Hugh Upward’s Eulogy
It is a great honour to be asked to say a few words about Hughie this afternoon and to tell you about his immense contribution in HMS GLAMORGAN during the Falkland Islands campaign in 1982.
Since joining our Ship he was quickly recognised as an excellent man manager, most thorough in all he did and he was a true gentleman.
Thus he was outstanding throughout the campaign; giving us all the confidence that he and his department were not going to let us down.
Maintenance, training and preparation were thorough; Hughie had it under control.
I’ll recall an example of Hughie’s absolute dedication to duty, his courage, ingenuity and professionalism.
When the Ship was nearing the South Atlantic war zone, the Chinese laundrymen overloaded our one and only tumble drier.
The motor was burnt out.
It was vital that we could get our clothes dried.
In peacetime we would have hung them up around the Ship and allowed them to dry naturally, but at War this was not an option.
We did not carry a spare and it would have taken weeks to get one.
Ship’s morale would have plummeted without it.
Hughie searched for hours and checked all of the electric motors that we carried.
Eventually he found a suitable replacement.
It was a hot water pump motor that we never used.
He then spent all night converting this pump motor to fit the tumble drier.
In the morning, the tumble drier was working and the laundrymen were instructed not to overload the machine, which I hasten to add, they totally ignored.
That motor not only lasted throughout the conflict but throughout the rest of the year.
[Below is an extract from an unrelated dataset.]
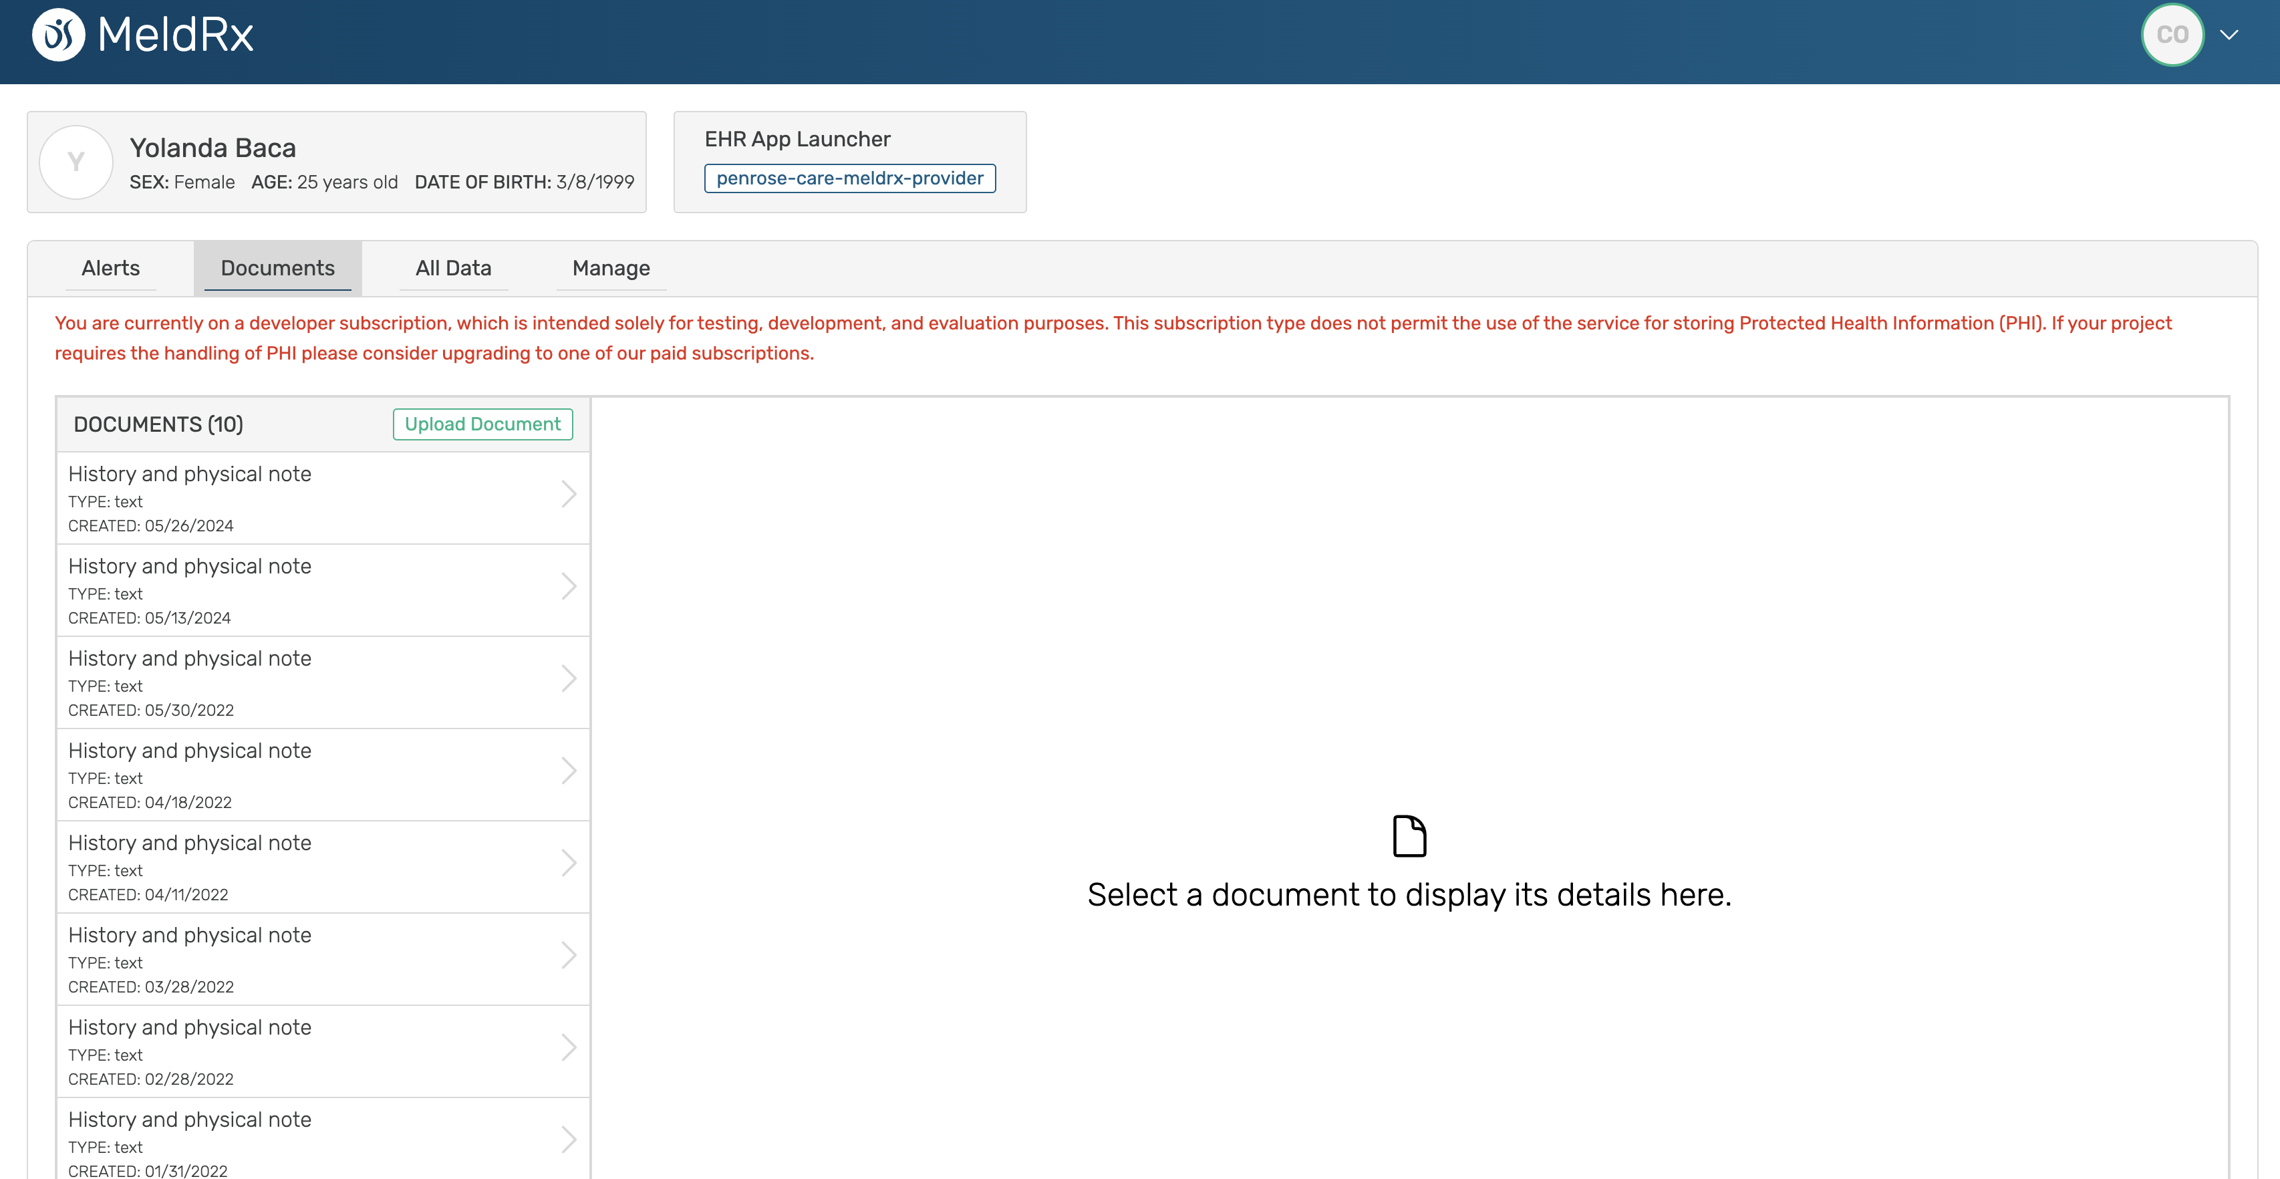Click the MeldRx logo icon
“Professionalism”, “Dedication to duty” and “Ingenuity” at its best.
After weeks of night bombardment at Action Station in the War Zone, HMS GLAMORGAN took an Exocet hit at 0637 on the 12th June 1982.
We heard and felt this massive thump in the Main Control Room; it was like the Ship hitting the jetty hard.
Lights went out, generators stopped; we had lost 50 per cent of our electrical power. Chaos reigned.
But the cool head, courage and skill of Hughie saved the day, as he expertly manipulated the main switchboard and restored power to the essential services that the Ship needed to fight the fires and pump out the flood waters.
His instant action saved GLAMORGAN that morning.
One mistake by Hughie and we would have lost all power.
Yes, Hughie received a commendation from Commander in Chief Fleet, but to all his surviving shipmates he became our real hero on that day.
Thank you Hughie.
- This fight for the ship’s survival in the South Atlantic generated a very strong and lasting bond between all its crew and Hughie became an active member of the of the Glamorgan team serving on the GLAMORGAN Falklands Association Committee for nearly 20 years, and true to form, he was never afraid of rolling up his sleeves and getting stuck into whatever needed doing.
He and Carol were regulars at every GLAMORGAN event including the Annual service in the Falklands Chapel at Pangbourne College.
However, he will best be remembered for his fundraising for the Association's Memorial Fund and particularly the big effort to raise money for the memorial at Hookers Point, East Falkland, including a marathon sponsored swim which would put the rest of us to shame.
Hughie was then part of the team of over 30 GLAMORGANs who flew down to the Falklands for the dedication of that memorial in February 2011.
Prior to embarkation Hughie mysteriously convinced Pussers Rum to part with a number of free bottles and we will never forget the complex operation to stash them in various suitcases well out of sight of the airport security staff!
Thereafter, at every stop on the our trip around the Islands Hughie produced a bottle of Pussers Rum and some plastic shot glasses, most notably in the Memorial Wood in Stanley where we visited each of the trees dedicated to our 14 lost shipmates and then gathered round together at the end to toast their memory.
Hughie was a GLAMORGAN to the core and the Committee will miss him hugely.
My heart missed a beat when I received this sad news. I want to take this opportunity to let you all know that Hughie's contribution on that fateful day 33 years ago is the main reason that we are still here today.
There is no doubt his skill saved the Ship and its crew.
From all GLAMORGAN’s we thank you Hughie now Rest in Peace.